Understanding the Value of User Research and Experience Design

Jen Hill

Why UX is important, and how to get started

Why do you create/manage your website? For your users, right? Your users are the be-all and end-all of your website or application. Many project owners think they know what is best for their users, but without thoughtful research and analysis, they can’t be sure. User Experience Design puts the users in the center and plans everything around their needs and objectives.

What is the purpose of User Experience Design? 

To make things easy; to make it so your user doesn’t even have to think about how to do something. 

Who/What is a User?

A user is a customer/patient/visitor/etc.

  • They are unique.
  • They have needs, emotions and feelings (which evolve over time).
  • They have previous experience and expectations.
  • They have context to each use of your application/website.
    • Day, Time
    • Mental State (Mood)
    • Environment

The purpose of identifying and acknowledging the user is to realize that while I have my own opinions, that does NOT mean I know what other users want.

Who Practices UX Design?

UX is a combination of many disciplines. Creating a successful user-centered design can involve:

  • Information Architecture
  • Content Creation
  • Visual Design
  • User Interface Design
  • Interaction Design
  • Website and Application Design/Development
  • Industrial Design
  • Usability Engineering
  • Psychology

Regardless of discipline, all UX practitioners seek to:

    • By talking to users, we learn their wants and needs while observing their context and struggles.
    • By learning about the users, we can defend their best interest while representing their point of view.

UX Process

  1. Research
    The starting point for every UX project, research is what identifies/confirms what the key problems are for design. Research can be in the way of interviews, online surveys, field observations, competitive analysis, etc. and usually results in the creation of a Persona or Journey Map. This tells us more about the users - their behaviors, their goals, their motivations and their needs. Which sets the direction for Design.
  2. Steve Jobs Design QuoteDesign
    Through Research and analysis of the findings, UX Practitioners are able to identify the key areas for improvement and features development. Once ideas are solidified, Sketches, Wireframes and Prototypes are created for review, reiteration and testing.
  3. Test
    Testing is a critical part of the UX Designer’s job and UX Design Process. We test because it identifies ways to improve upon the original product/idea/prototype. Testing is the best way to identify and eliminate user problems and difficulties that were unforeseen in the design phase. Identifying these problems early on makes it much easier (less-costly) to fix before implementation.
  4. Design Again
    Applying what was learned from User Testing, Designer’s re-think the user experience and improve upon the original product. This might involve making steps more obvious for the user, enlarging text or buttons, adding additional instructions, or even simplifying the process.
  5. Test Again…
  6. Repeat… 

With any luck, you have all of the time and resources in the world to design and test infinitely until you are 100% happy with your product. First of all - who are you, and how can we work with you? Second of all - we know that’s not the case for most projects out there. So you define your priorities, and stick to your timeline and budget as best you can always referring back to the user and your priorities.

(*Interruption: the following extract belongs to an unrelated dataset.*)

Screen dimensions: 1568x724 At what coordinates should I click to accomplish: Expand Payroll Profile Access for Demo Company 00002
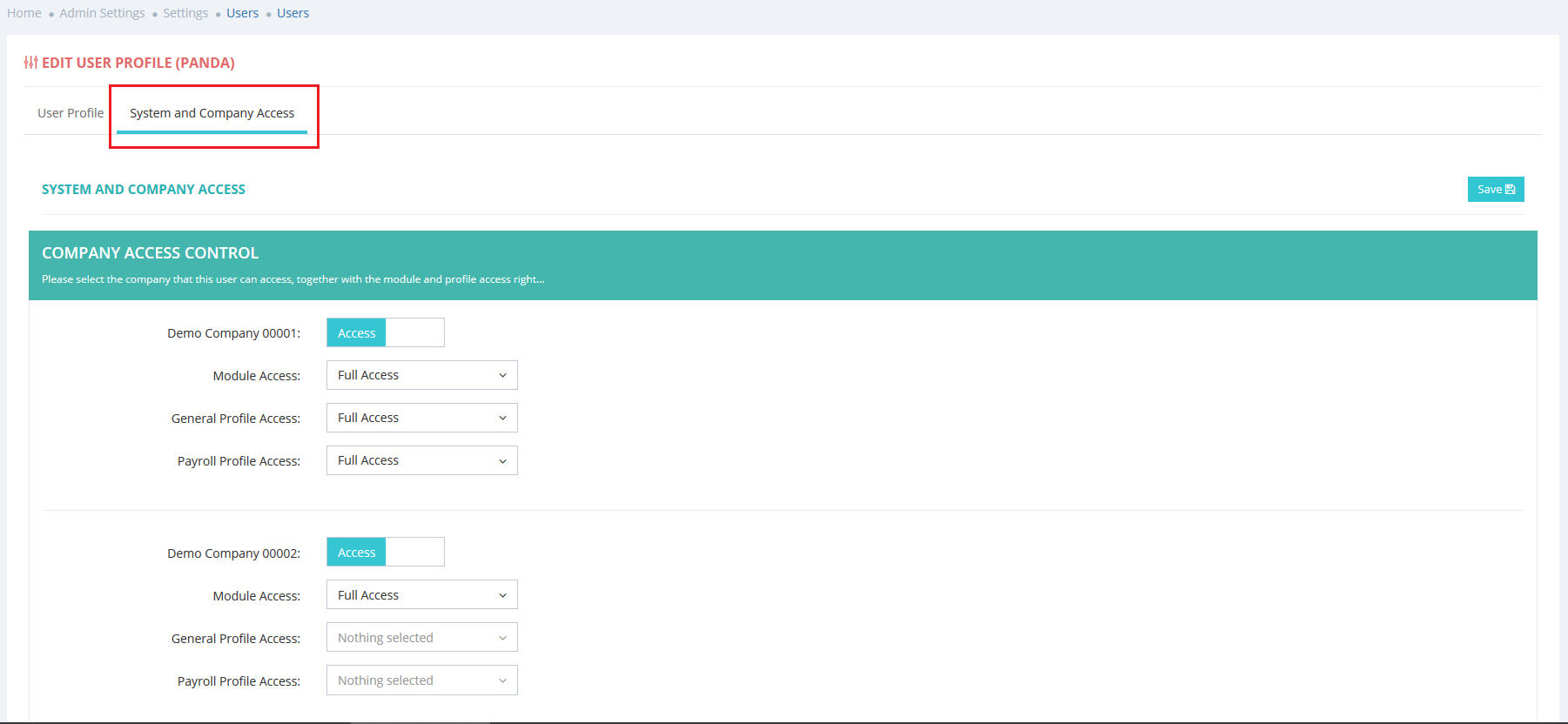tap(421, 680)
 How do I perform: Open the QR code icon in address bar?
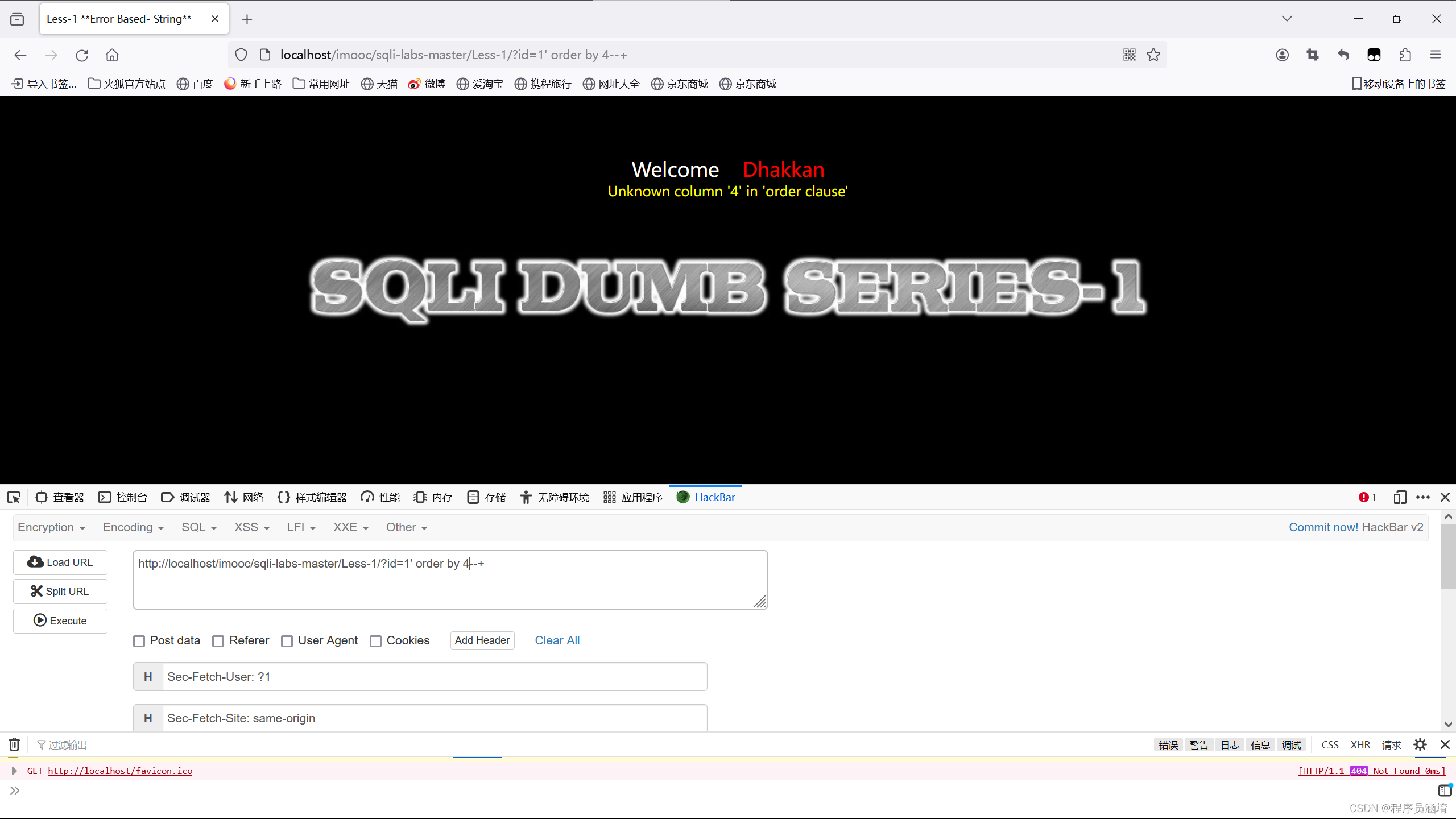pos(1130,55)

Qualities Essential to the UX Process

  • Empathy - the ability to understand why someone does something a certain way. Putting yourself in other people’s shoes. 
  • Curiosity - the desire to understand why people behave the way they do.
  • Attention to Detail and Clarity - the ability to understand and re-think detailed processes for analysis and improvement.

What makes something a great user experience?

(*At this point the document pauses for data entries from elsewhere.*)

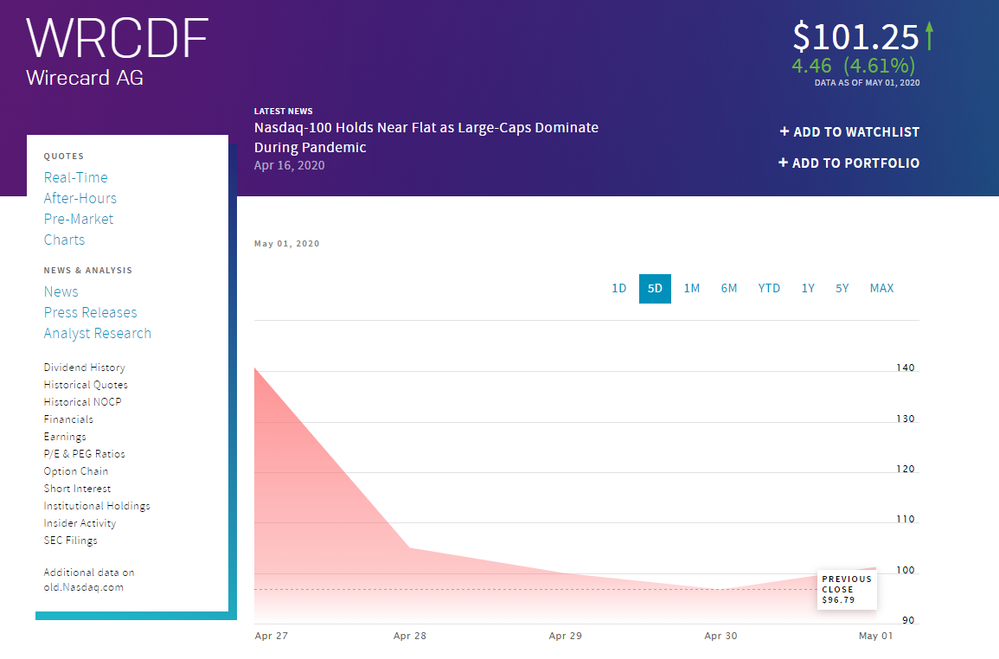Image resolution: width=999 pixels, height=659 pixels.
Task: View SEC Filings for WRCDF
Action: point(70,540)
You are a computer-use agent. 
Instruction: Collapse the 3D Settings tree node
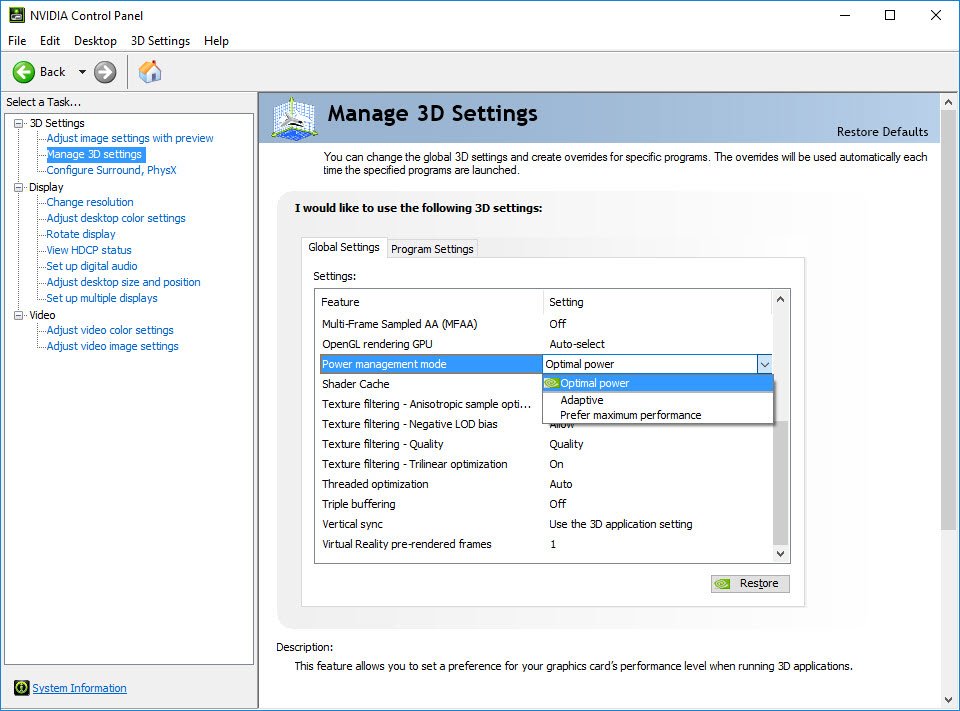tap(19, 123)
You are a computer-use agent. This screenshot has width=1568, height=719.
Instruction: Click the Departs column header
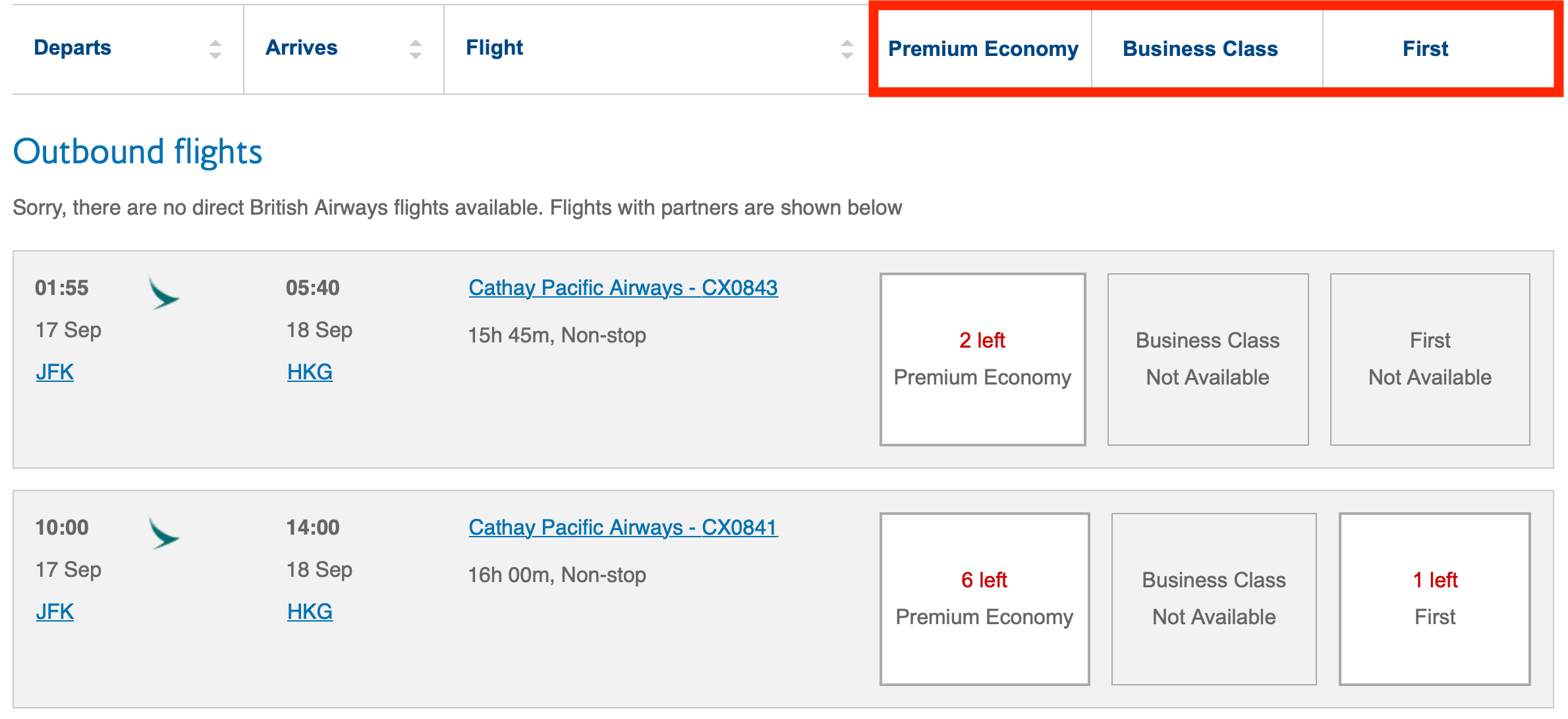(72, 48)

In 2017, it’s more than common for people/businesses to have a website - it’s a necessity. Even further, it is increasingly common to also have applications and mobile-friendly versions of websites. But, just because you create a website or app, does not mean it’s usable or enjoyable to use. Take a look at this hierarchy diagram. Most sites/apps out there are “Acceptable”. That’s because, the further up you go in the triangle the more work it is to complete. Those with the time and budget to take their UX higher can design more rewarding and beneficial tools for their user. 

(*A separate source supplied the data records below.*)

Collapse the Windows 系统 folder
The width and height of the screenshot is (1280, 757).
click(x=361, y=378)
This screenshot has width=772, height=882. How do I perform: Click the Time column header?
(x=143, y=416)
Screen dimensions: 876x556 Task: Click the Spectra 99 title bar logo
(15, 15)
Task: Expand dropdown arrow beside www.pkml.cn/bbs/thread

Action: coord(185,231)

Make your user experience a successThis is why understanding your users and what they want, need and like is important. Beyond that you decide, what are your priorities and what is required for your experience to be a success?

  1. Is it Functional?
    1. Yes. That’s acceptable.
  2. Is it easy to use? (Usable)
    1. Yes. That’s good.
  3. Is it enjoyable to use?
    1. Yes. That’s great!

In Conclusion...

If you're trying to decide whether it's worth it to invest in your User Experience Design, think again about why you are creating your website or application. If your goals are to make things easier on your users and to make sure they accomplish a certain task (conversion), you should at least be willing to invest in Good UX. And, if you're lucky enough to have the time and resources to conduct research, testing and prototyping to achieve Great UX, by all means it is a worthy investment. And remember, just like any other agile web project - there is no one size fits all. Creating a hybrid of UX tools and processes to fit your needs is absolutely feasible as well. Happy planning!